Ramachandran plot analysis of the modelled structure show 77.4% in favoured region, 14.1% in allowed region and 8.1% in outlier region of the plot. This modeled protein structure has five cavities detected using the molegro software with volumes 288.768 A3, 29.184 A3, 26.112 A3, 25.6 A3 and 19.968 A3. The cavity with volume 288.768 A3 shows good energy score for all the five antioxidants (lycopene, ascorbic acid, tocopherol, curcumin and dipiperoyl ester of curcumin) used in this study. The ranking of the anti-oxidants using the energy score is curcumin-dipiperoyl ester 〈 lycopene 〈 curcumin 〈 tocopherol 〈 ascorbic acid. Data shows curcumin dipiperoyl ester with the lowest energy score is most favourable. The five antioxidants used in the study exhibit hydrogen bond interaction with the interacting residues as shown in Figure 1. The analysis shows ascorbic acid with maximum H-bond interaction and tocopherol with minimum H-bond interactions. Table 1 (see supplementary material) shows the interacting properties of the anti-oxidants to the target protein. Curcumin also show low energy score which is close to lycopene.
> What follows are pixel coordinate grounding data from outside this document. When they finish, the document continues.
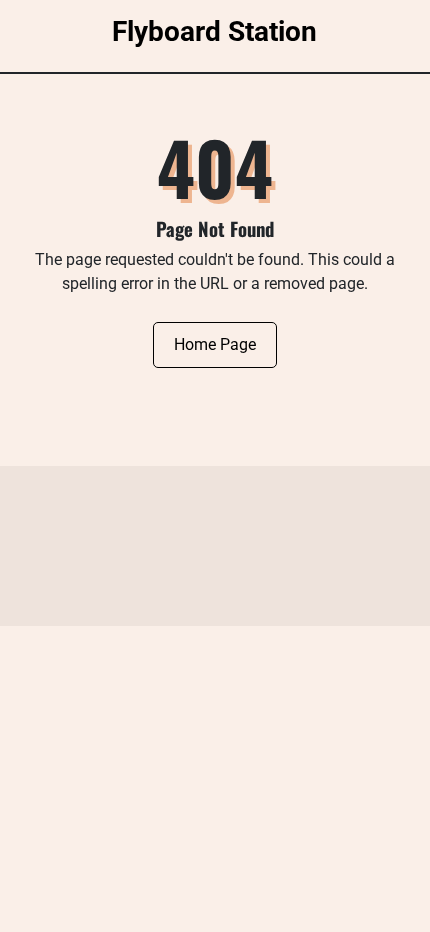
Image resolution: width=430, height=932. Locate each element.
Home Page (215, 344)
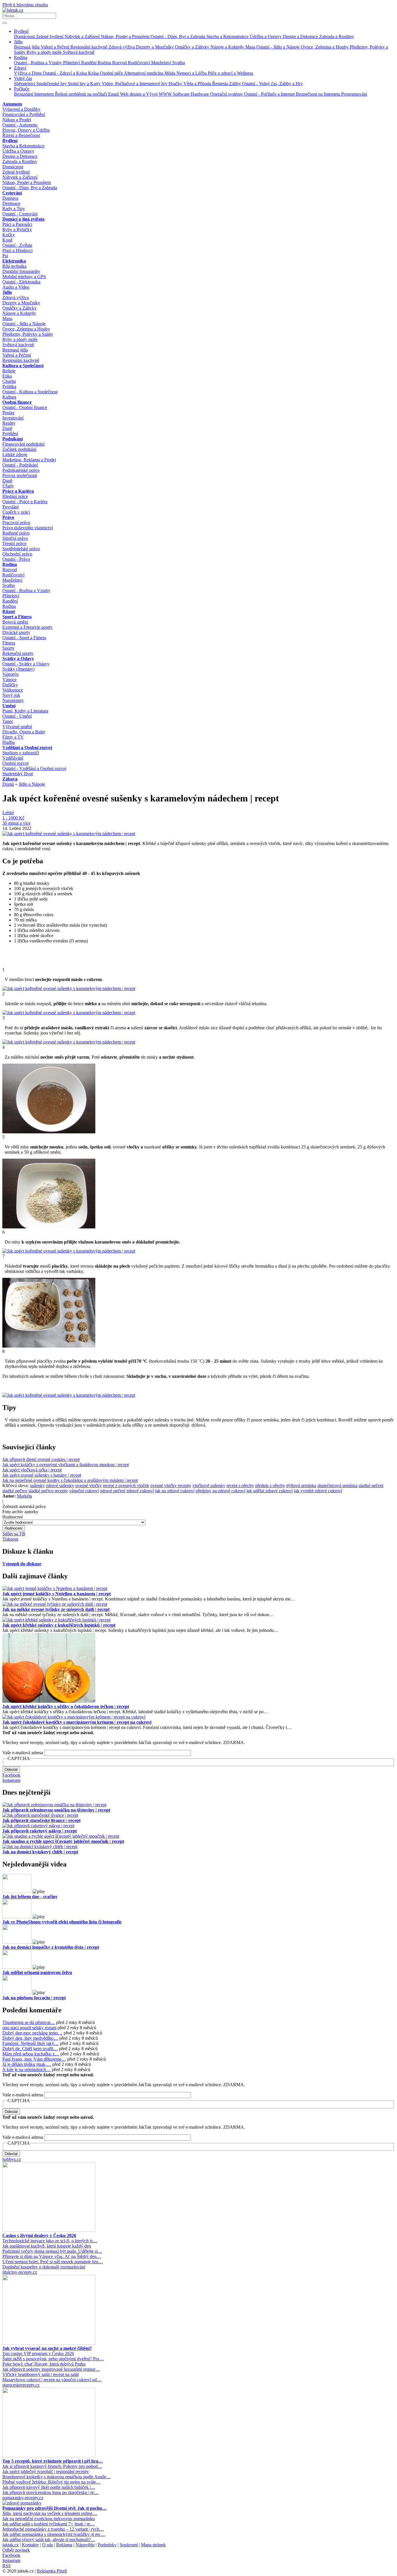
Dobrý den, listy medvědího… (30, 2038)
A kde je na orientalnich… (26, 2069)
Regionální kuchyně (89, 46)
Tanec (7, 721)
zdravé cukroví (140, 1490)
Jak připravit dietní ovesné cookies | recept (41, 1459)
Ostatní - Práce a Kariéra (24, 501)
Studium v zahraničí (20, 752)
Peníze (8, 412)
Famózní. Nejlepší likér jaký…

The energy score of curcumin molecule was changed by substituting it with dipiperoyl ester as reported eslwehere [11].

Figure 1

HIF-1 α protein docked with (a) curcumin dipiperoyl ester; (b) curcumin; (c) lycopene; (d) tocopherol; (e) ascorbic acid

Conclusion

It is known that antioxidants inhibit the activity of HIF-1 α by scavenging free radicals. Data here show that the five antioxidants (lycopene, ascorbic acid, α- tocopherol, curcumin and curcumin conjugates with piperic acid) have similar mode of binding at the site of the hypoxia inducing factor-1 α with varying binding energy scores. Current analysis also shows the H-bonds interactions of these compounds with the active sites. However, subsequent experiments should be designed to validate these observations.